-- START DATA PROVIDED --

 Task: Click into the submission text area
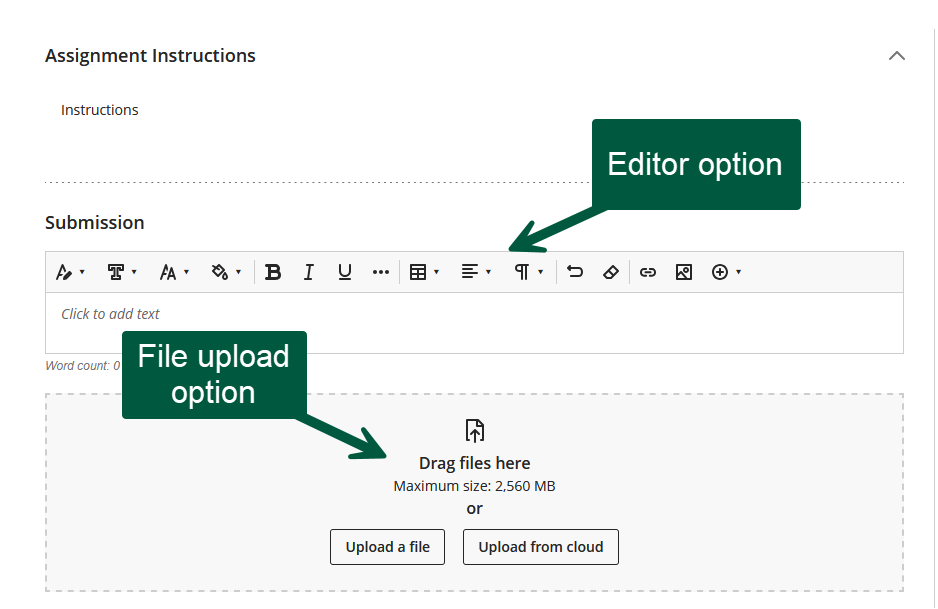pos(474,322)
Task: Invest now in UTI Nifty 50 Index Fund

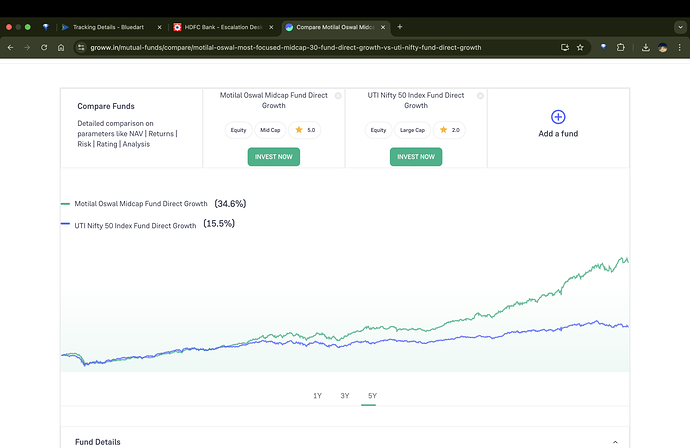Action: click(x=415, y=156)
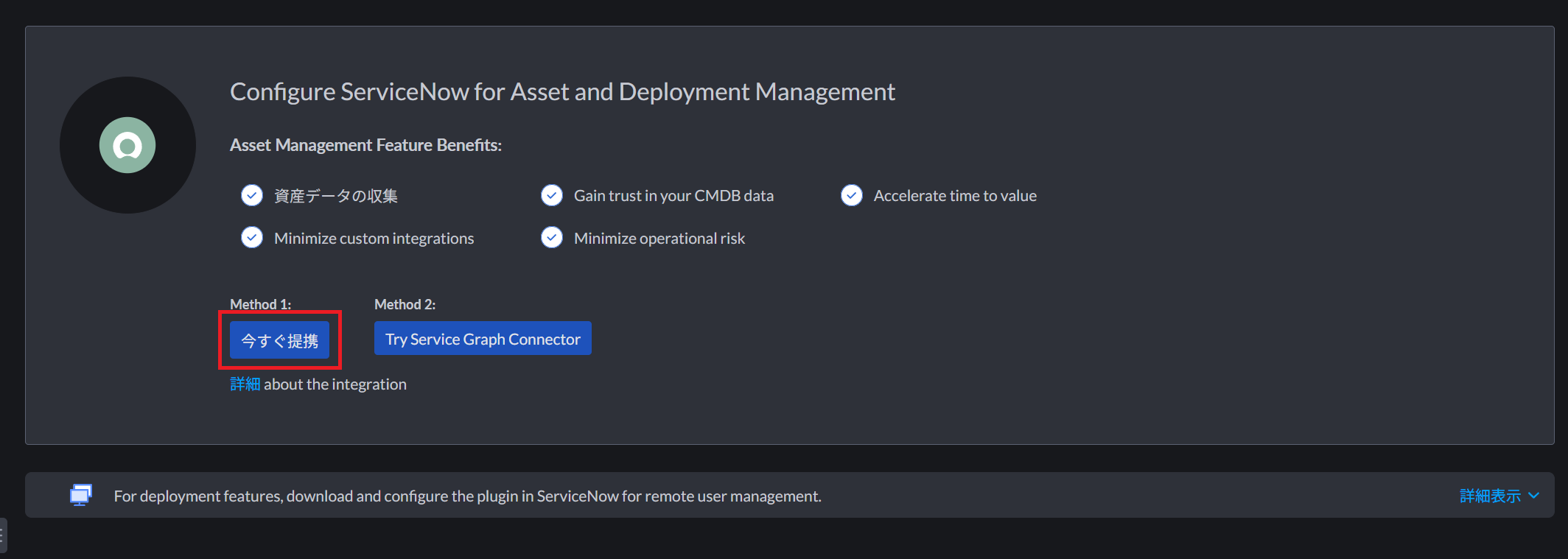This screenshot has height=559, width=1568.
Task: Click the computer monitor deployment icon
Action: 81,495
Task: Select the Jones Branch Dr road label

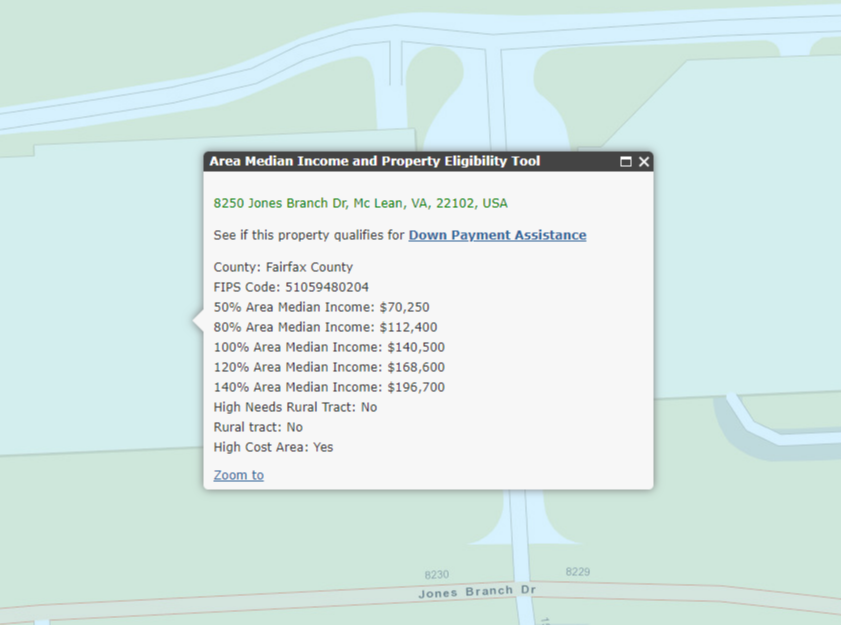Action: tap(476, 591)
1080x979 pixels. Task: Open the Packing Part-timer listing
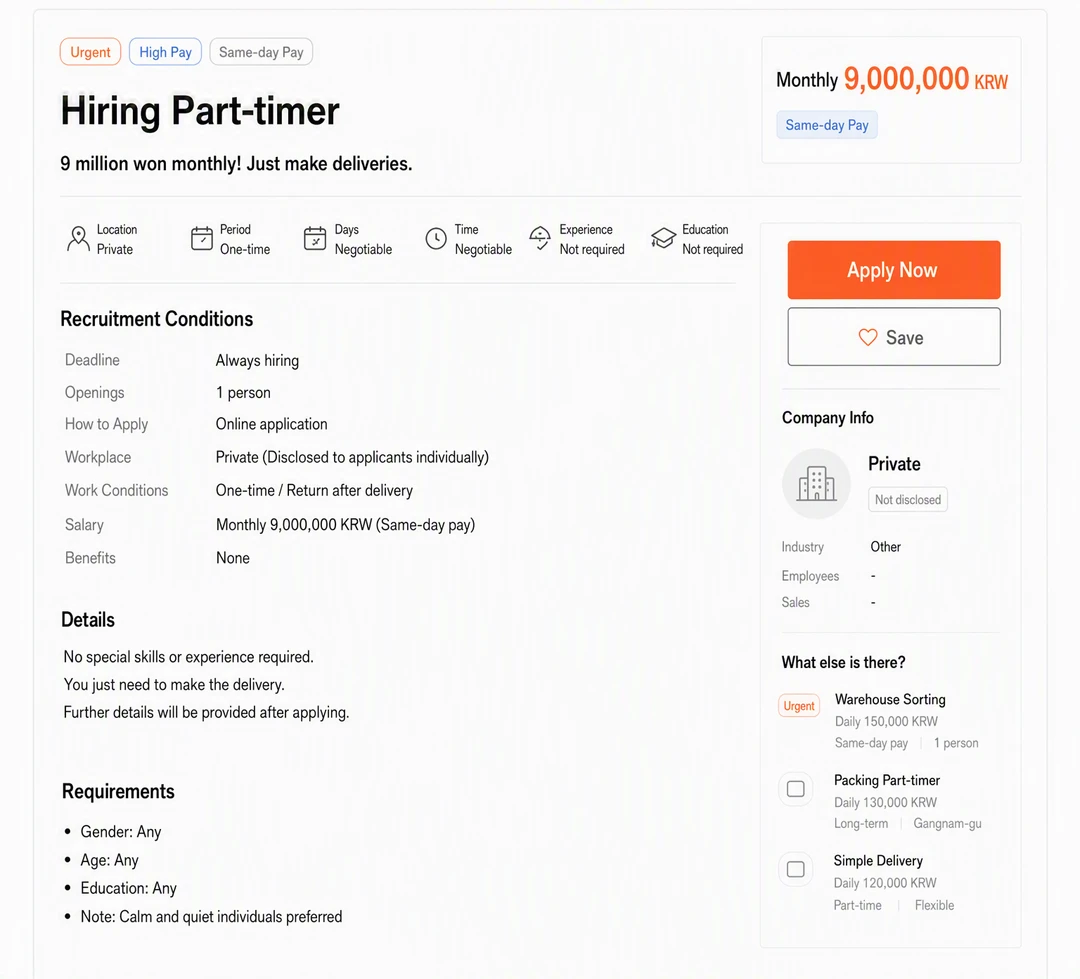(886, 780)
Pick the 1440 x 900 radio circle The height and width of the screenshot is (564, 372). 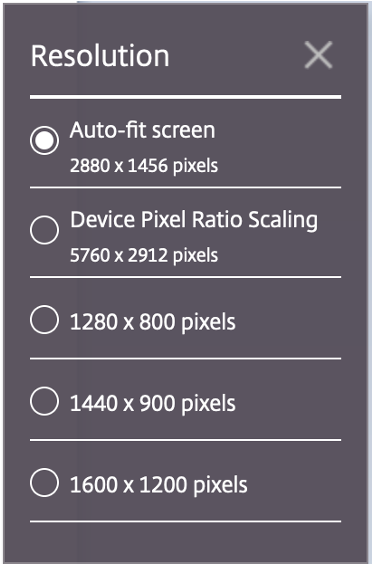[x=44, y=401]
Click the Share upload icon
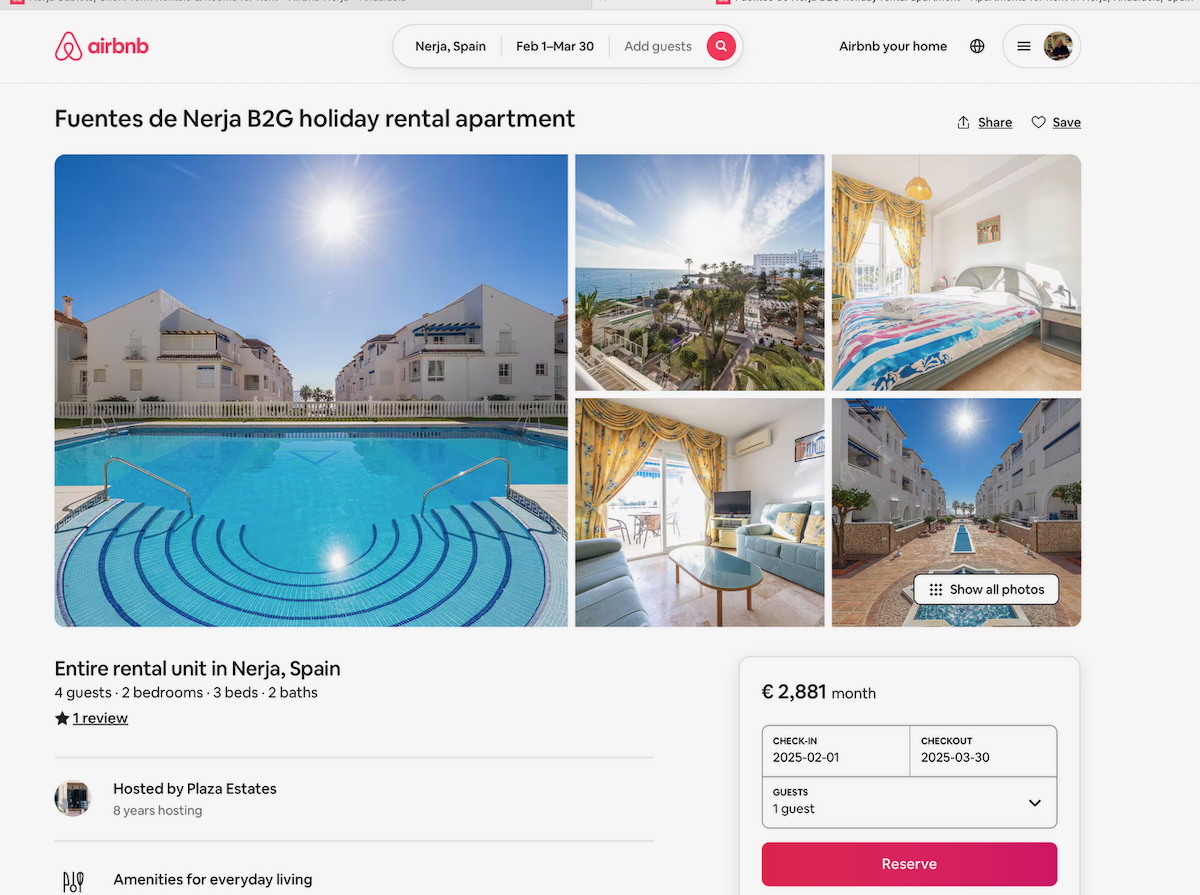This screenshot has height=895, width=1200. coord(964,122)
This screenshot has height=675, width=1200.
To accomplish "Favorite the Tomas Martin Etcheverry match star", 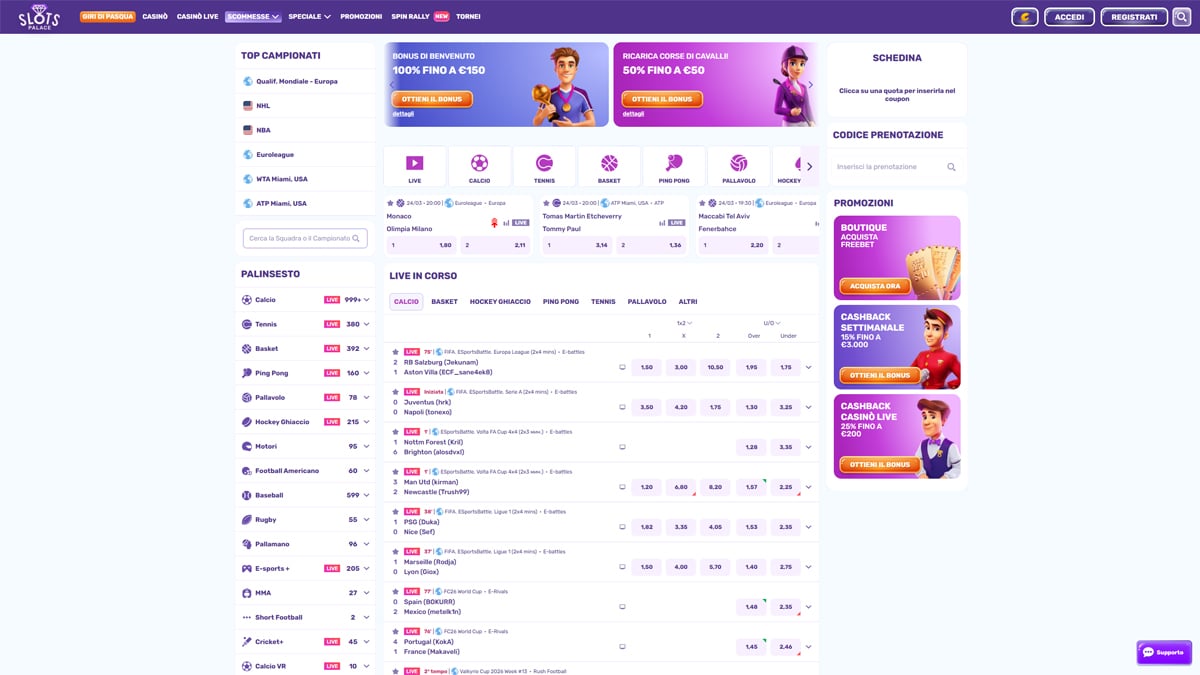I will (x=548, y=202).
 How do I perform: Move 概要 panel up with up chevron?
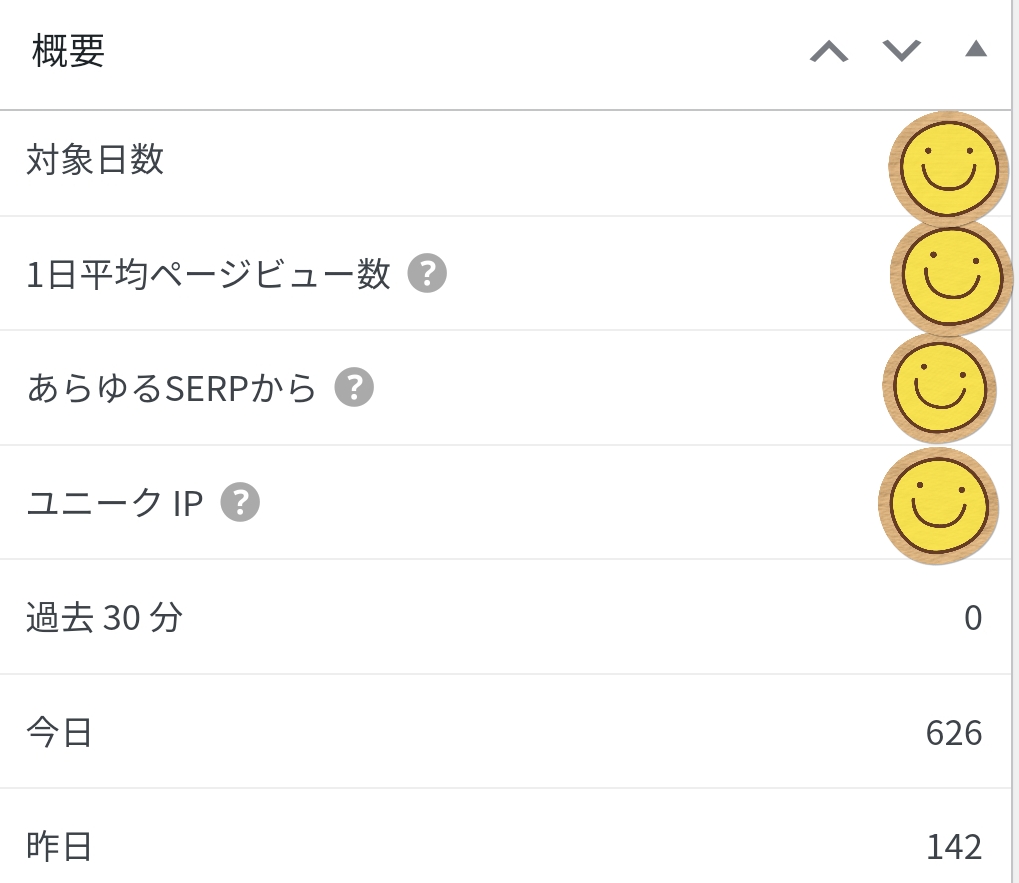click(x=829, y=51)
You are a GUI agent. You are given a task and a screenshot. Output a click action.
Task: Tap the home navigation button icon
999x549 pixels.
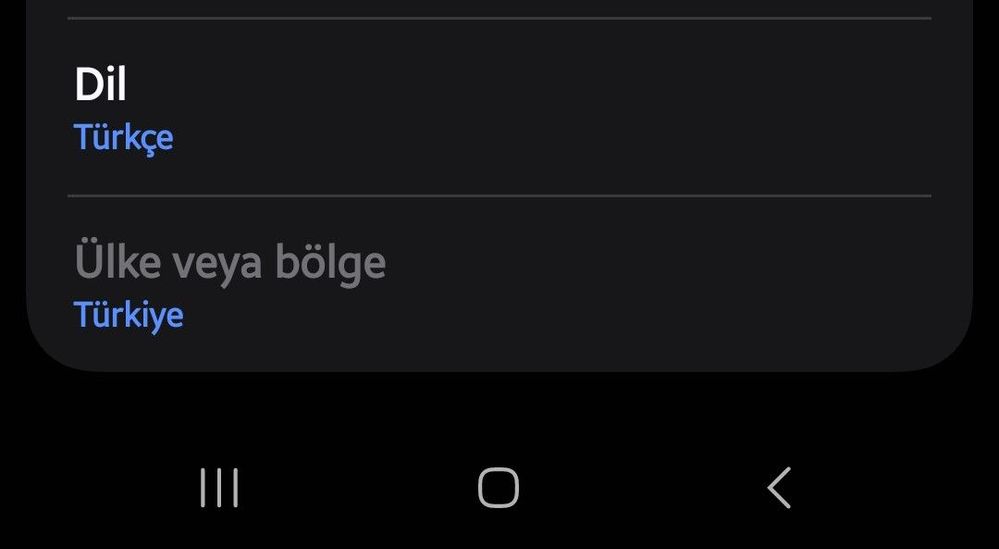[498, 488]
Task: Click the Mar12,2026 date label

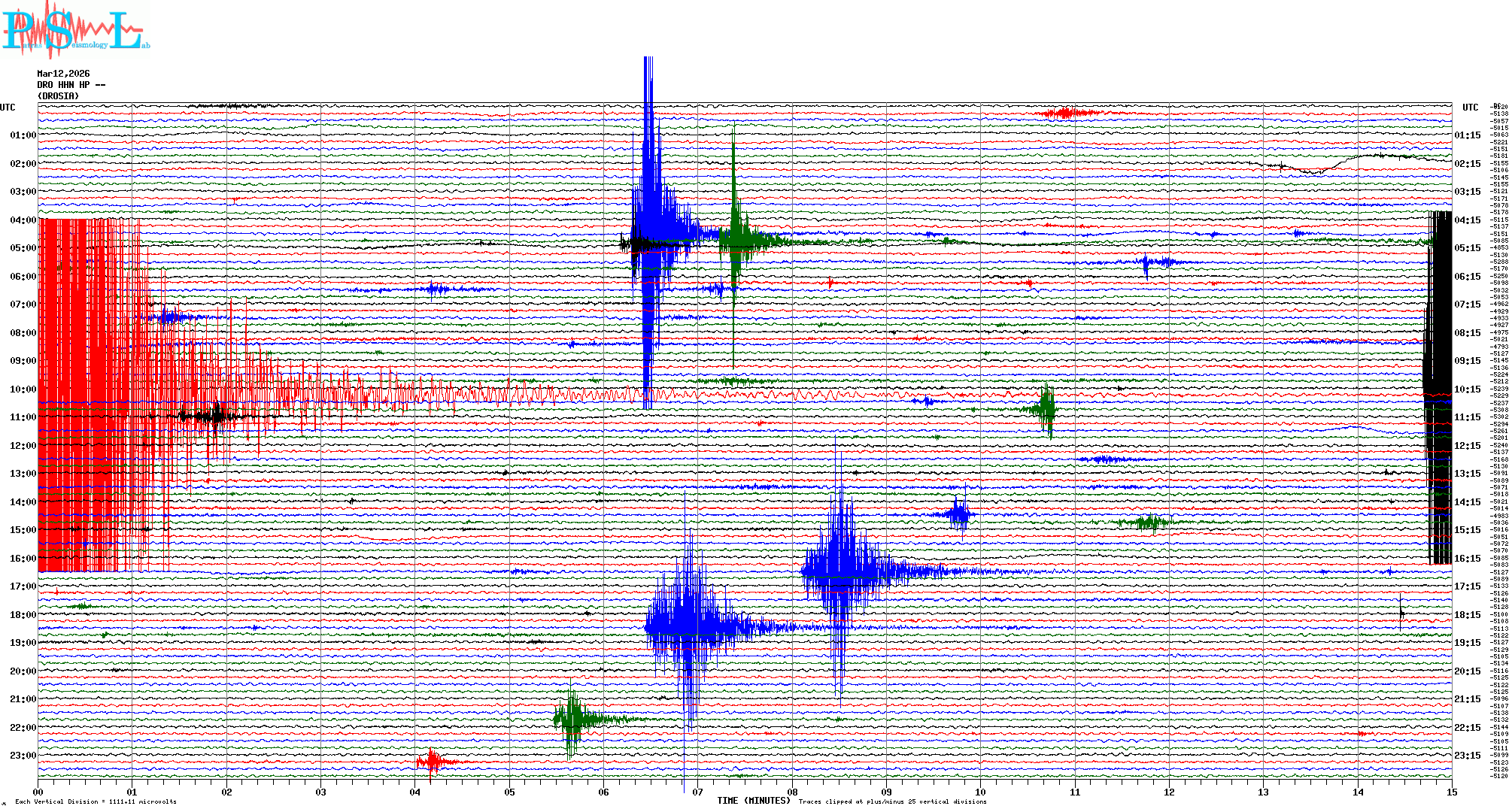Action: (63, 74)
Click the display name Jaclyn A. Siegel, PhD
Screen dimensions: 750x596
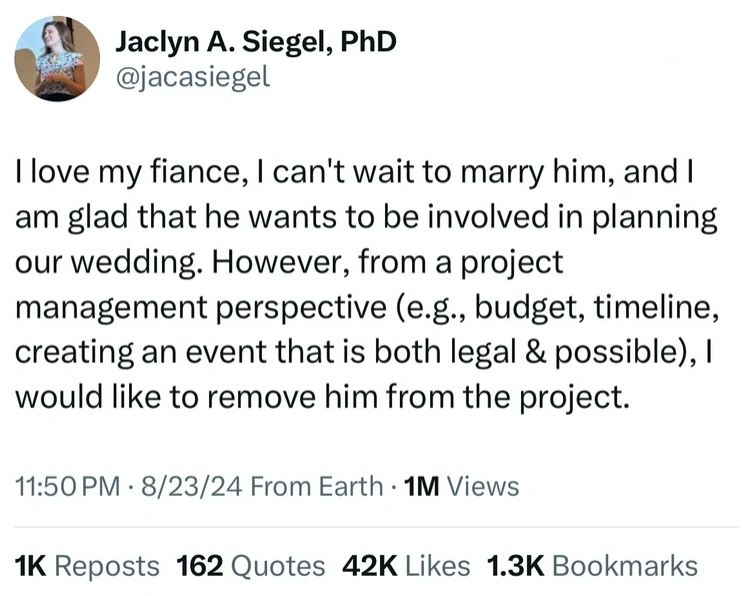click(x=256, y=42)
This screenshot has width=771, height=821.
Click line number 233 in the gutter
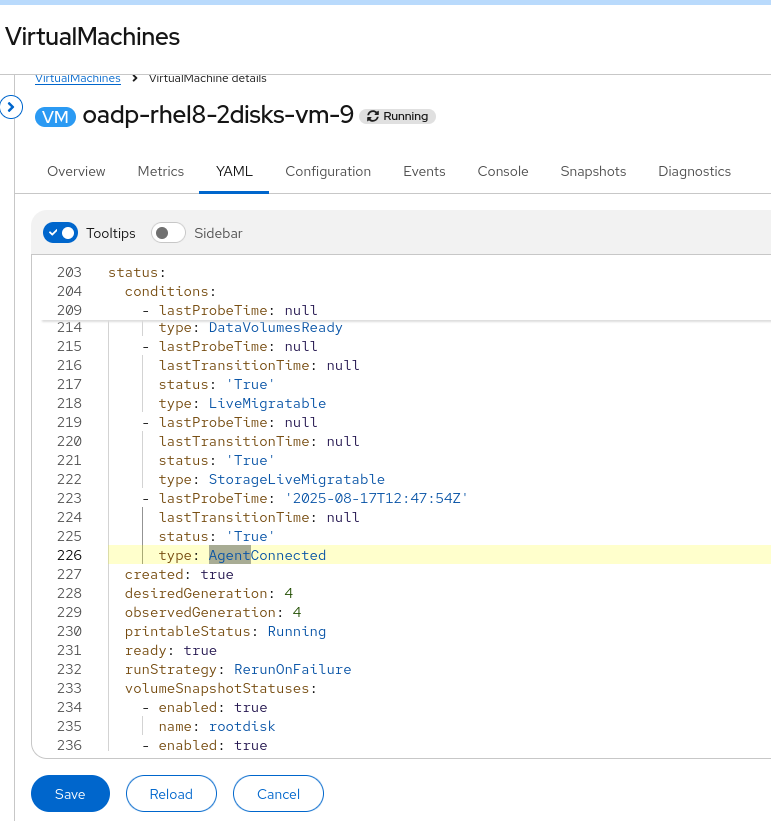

-- END DATA PROVIDED --

Pick out every line of the data above that contains the word "pixels", and copy each one. Case counts.

1080x979 pixels. Task: Open the Packing Part-timer listing
999x549 pixels.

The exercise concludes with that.